From these remains, which presented a deep diagonal cut from the lower left jaw to the cavity of the nose, a facial reproduction has been made of how this peasant from the city of Visby could have been and how he would have been. affected the attack with an ax during the battle.

Several teeth appeared to have been knocked out by the force of the powerful ax blow to the face, the experts explain in their article. If the blow did not kill the man at the first change, what is certain is that it caused irreparable damage that caused his death.

The invasion of Gotland began on the west coast. King Valdemar Atterdag, who ruled from 1340 to 1375, wanted to gain control of a diverse (there were Russians, Danes, and Germans) and sparsely populated island that paid taxes from him to the Kingdom of Sweden.

"Many of the local soldiers were inexperienced militiamen who were massacred by the Danish army, with a cadre consisting mainly of well-trained mercenaries," the researchers say.

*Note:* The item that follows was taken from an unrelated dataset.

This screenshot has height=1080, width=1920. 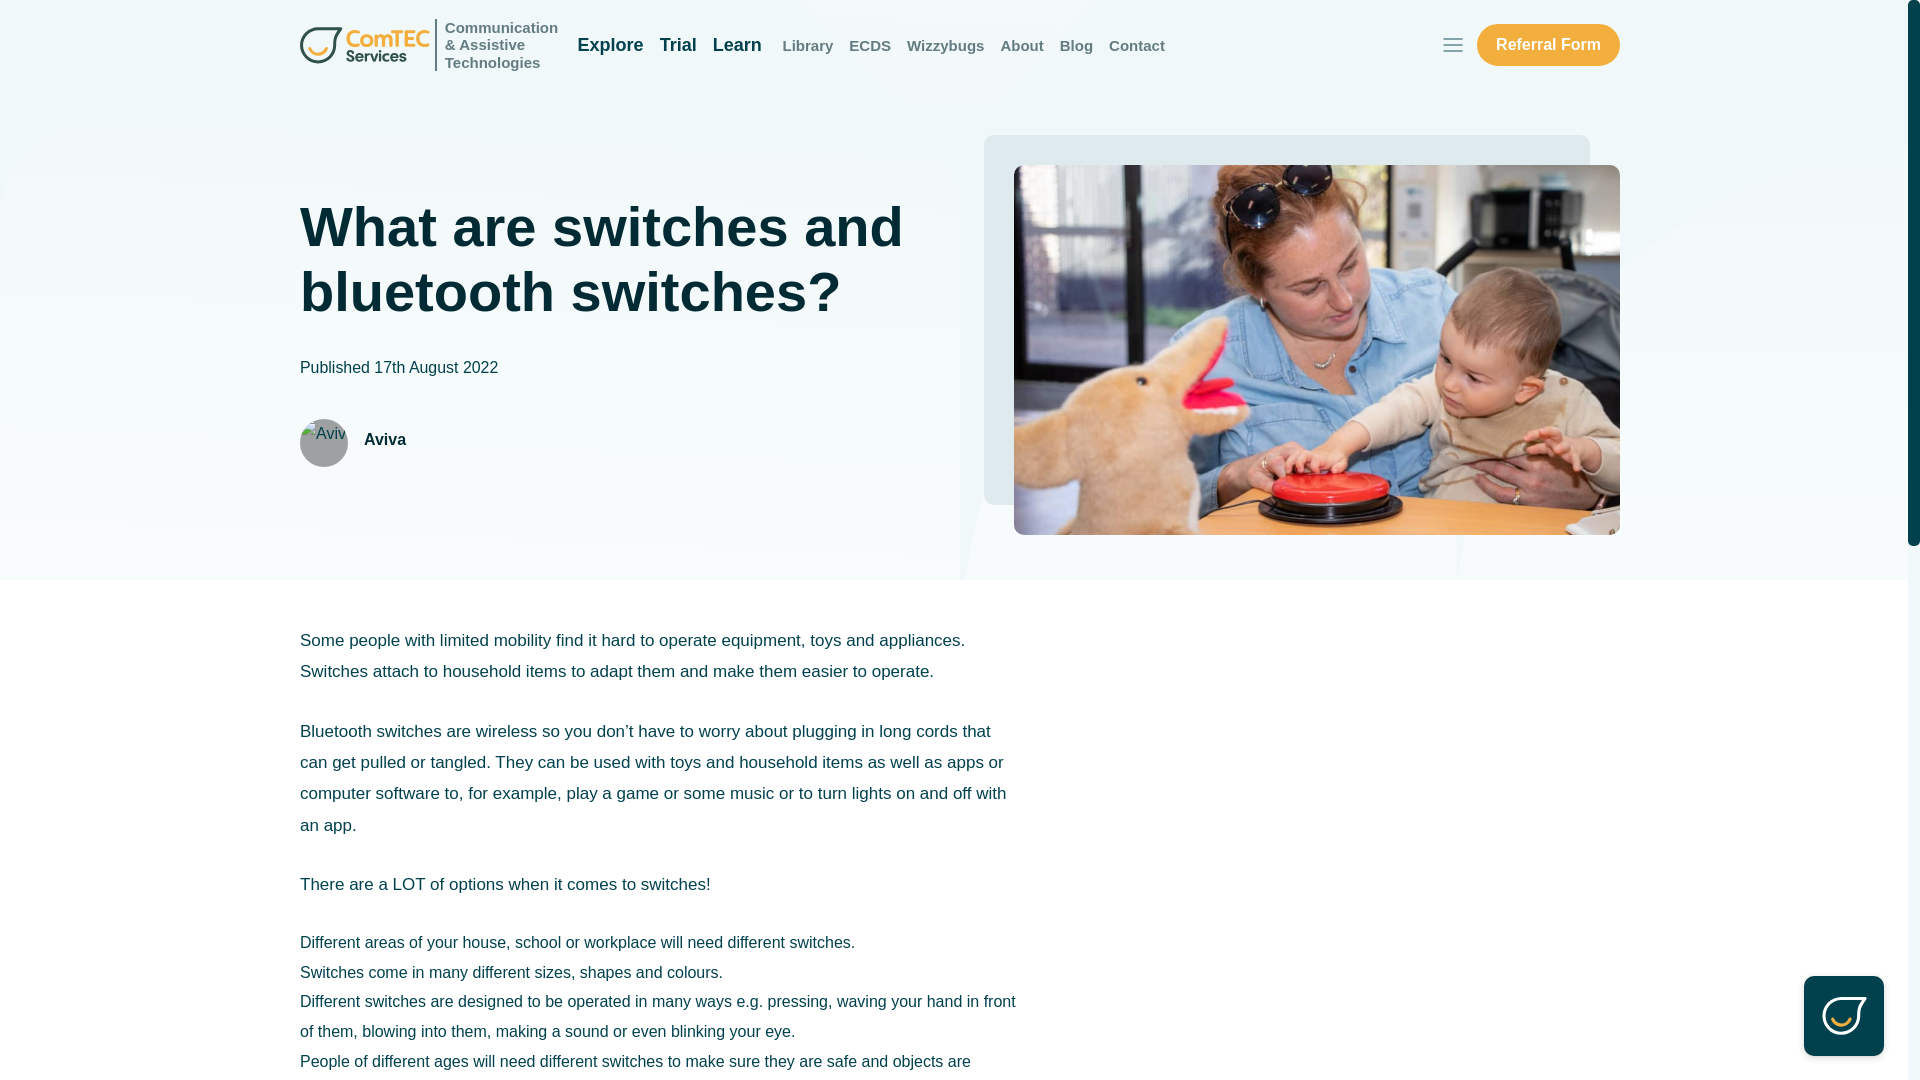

Cícero Moraes created two 3D digital facial models. The first, in black and white, depicted the man in a neutral pose with his eyes closed. The second incorporated a more speculative artistic approach, showing the man in color with dark hair, a bushy beard, and a brutal gash extending across the lower part of his face.

The skull had two other injuries, although the most notorious was the main one, at the height of the jaw, "due to the violence that it entails," the experts assume. When a modern ax was tested on the wound, the blade of the weapon fit perfectly with the hole in the bone.